廃ゲーマーだった主人公がゲーム内の登場人物(セスリアという名の皇女)に転生したところから物語が始まります。ゲームではやがて処刑されてしまうキャラクターですが、自らの運命をひっくり返すべく奮闘する姿を描きます。一難去ってまた一難。権力もない味方もいない能力も低いザコステお姫様は、度胸と情報を武器に次々訪れる危機を乗り越えます。

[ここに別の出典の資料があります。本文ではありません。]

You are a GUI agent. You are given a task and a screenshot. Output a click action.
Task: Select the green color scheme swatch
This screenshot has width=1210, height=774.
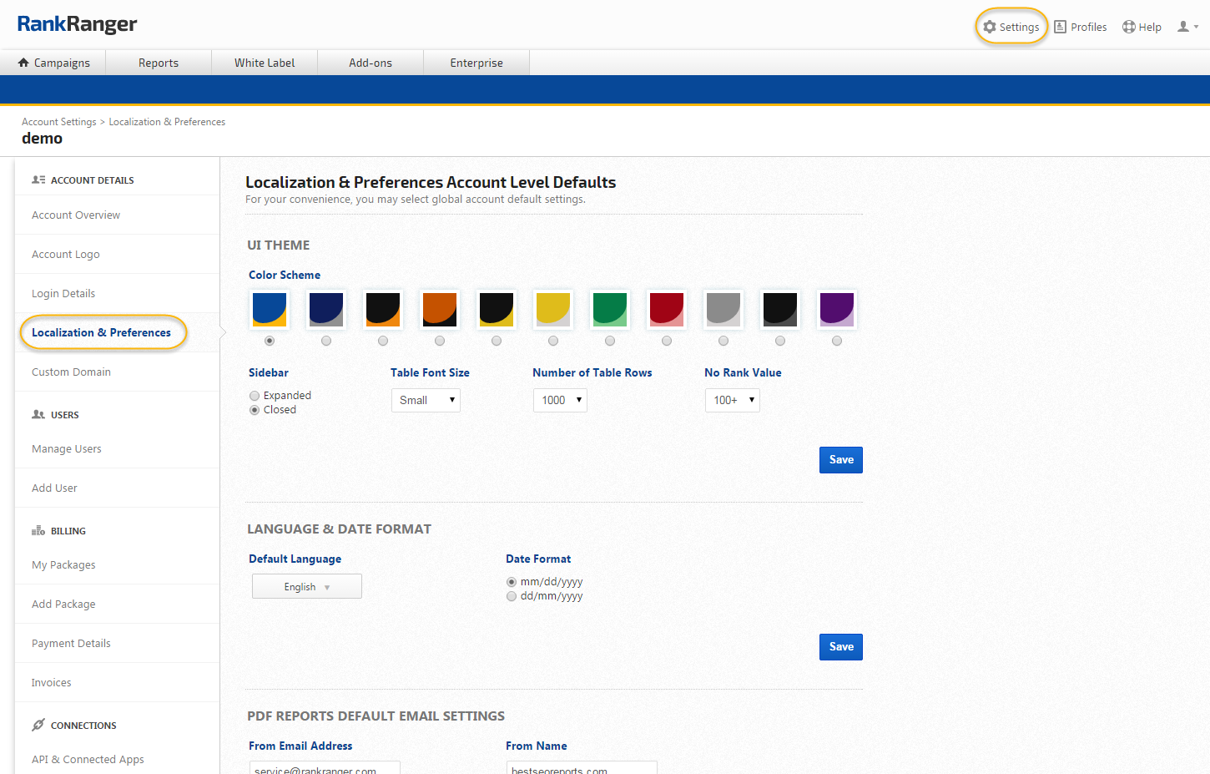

テンポよく進むストーリーや随所に差し込まれる小ネタもさることながら、おみおみの絵が読者を圧倒します。セスリアたちの豊かな表情に加え、王城や貴族の衣装などの描写がとても細密で美麗です。最新話が更新されるたび、人物の眼やドレス、城内や庭園などの描き込み具合に驚いています。加えて2023年4月に刊行された第1巻では、デザイナーによってさらに美しく仕上げられたカバーや本扉のカラー絵を印刷物で見て感動しました。
おみおみさんの作品は以前から多少知っており、ポートフォリオをWebで目にして感銘を受けていました。なかでも僕が好きなのが、noteに投稿された「水晶の女の子」というタイトルの絵です。細部にまで意識が張り巡らされた繊細な描写、深く沈む濃密な青を中心とした色使いが、鑑賞者を絵の世界に誘い込みます。